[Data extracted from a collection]
-=-=-=-=-
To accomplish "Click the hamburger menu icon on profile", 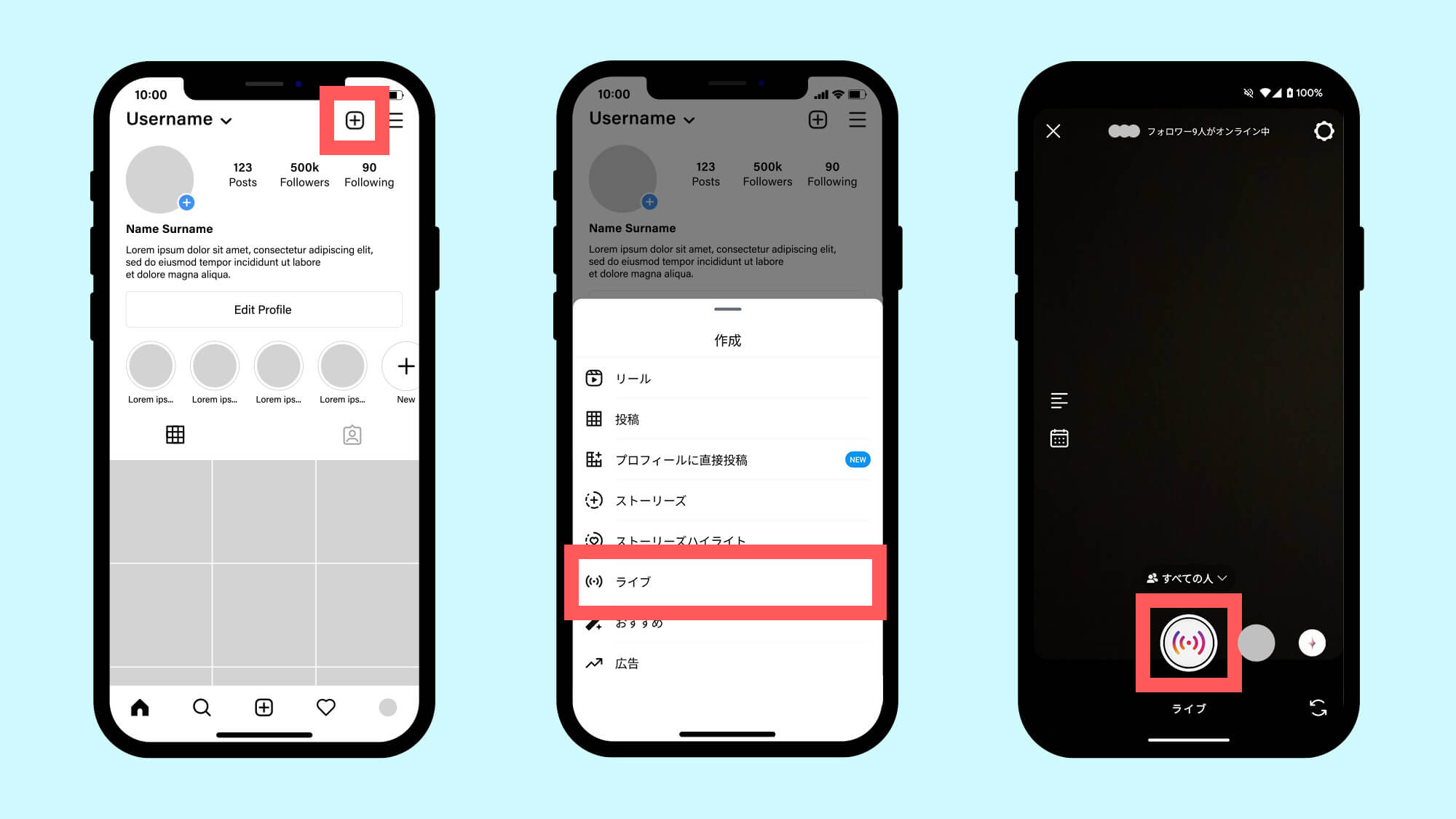I will tap(396, 119).
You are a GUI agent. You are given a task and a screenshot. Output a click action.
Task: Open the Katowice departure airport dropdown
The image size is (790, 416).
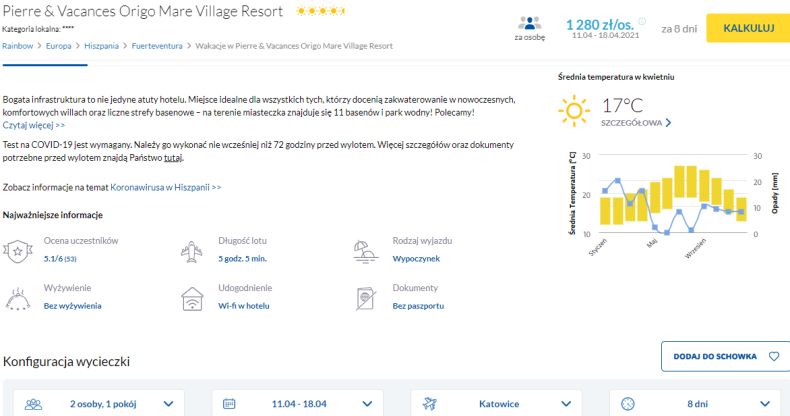click(496, 404)
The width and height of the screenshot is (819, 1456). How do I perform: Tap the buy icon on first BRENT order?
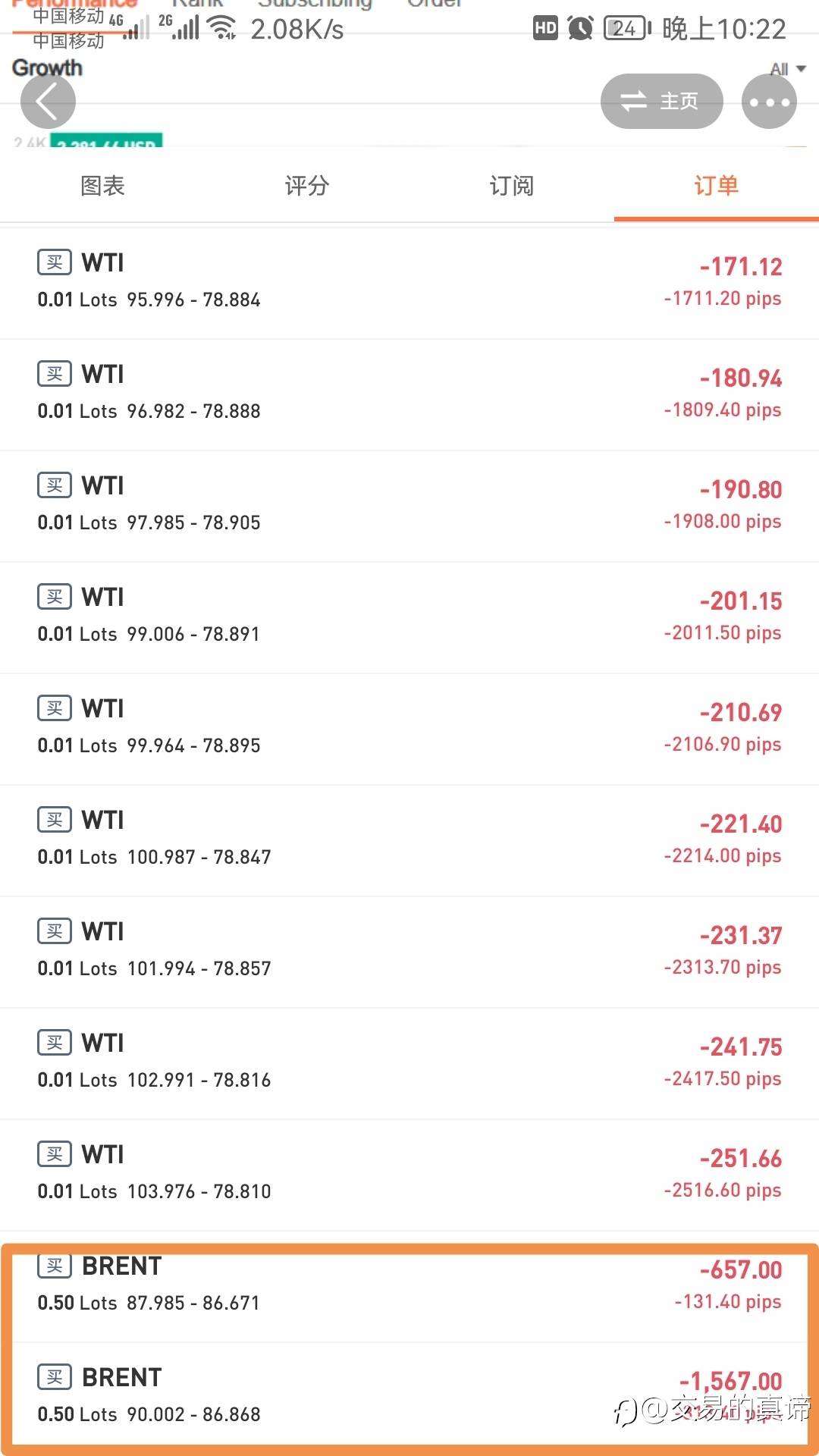coord(55,1266)
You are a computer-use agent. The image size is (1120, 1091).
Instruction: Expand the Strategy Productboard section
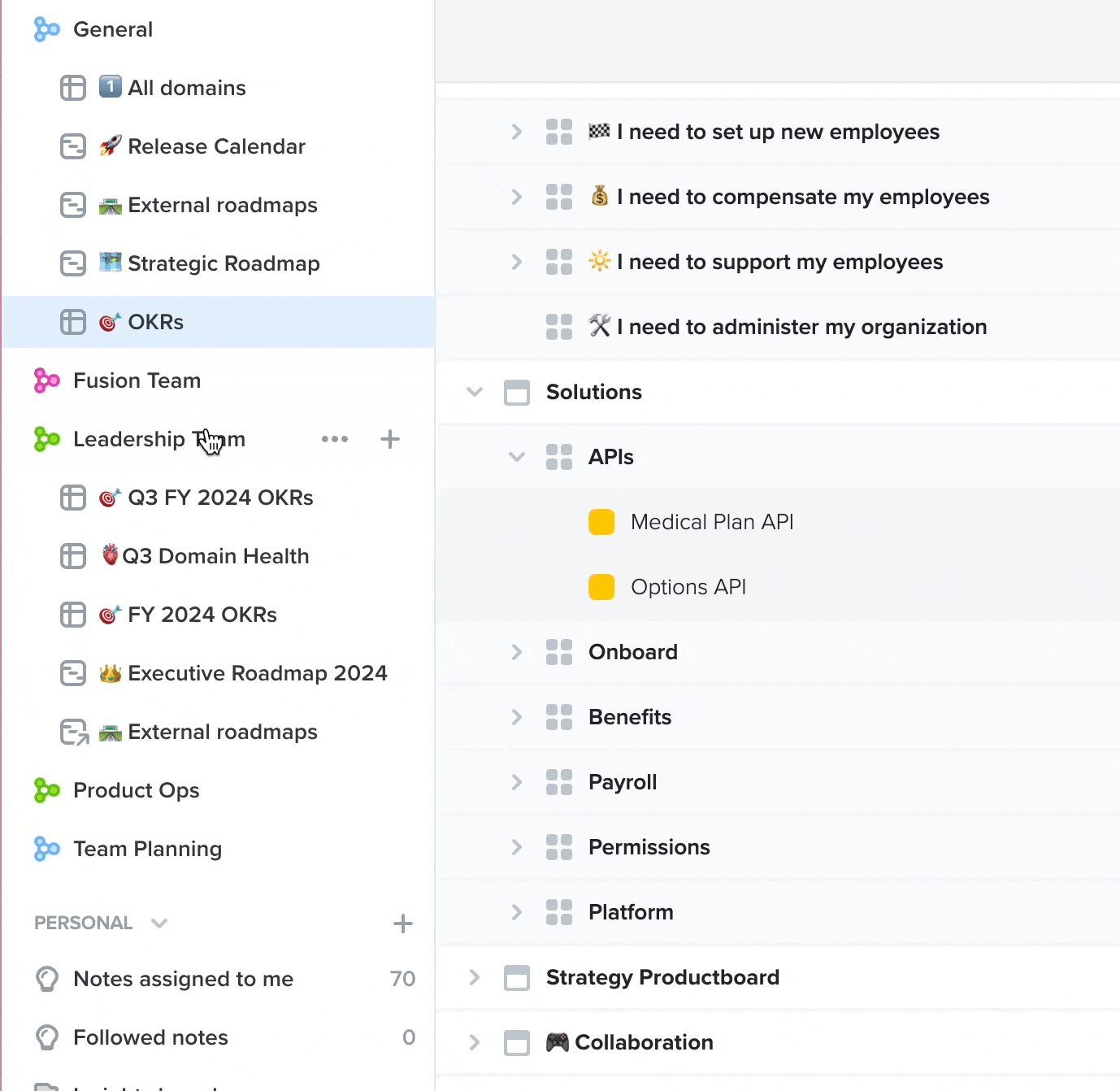click(x=475, y=977)
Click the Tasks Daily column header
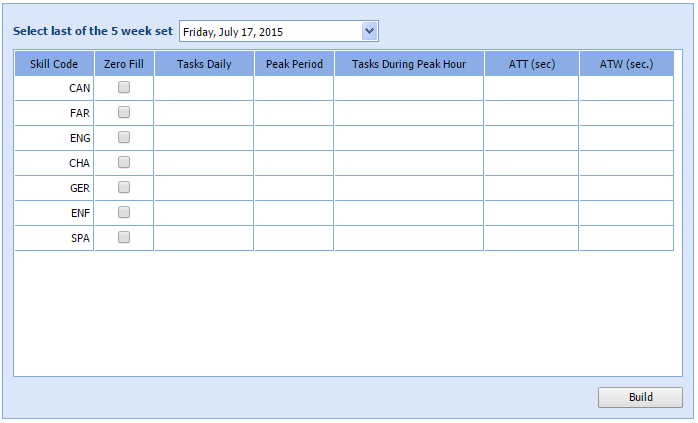 [x=204, y=64]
-=-=-=-=-
Work order → Your answer must be the lines from the one holding "The image size is (790, 416)." through the final line of the records above, exactly as written and without any pictures.

Task response →
The image size is (790, 416).
click(496, 404)
The width and height of the screenshot is (819, 1456). How do I perform: Tap the buy icon on first BRENT order?
coord(55,1266)
You are a computer-use agent. The image size is (1120, 1091).
Instruction: Expand the Strategy Productboard section
click(x=475, y=977)
Click the Tasks Daily column header
 [x=204, y=64]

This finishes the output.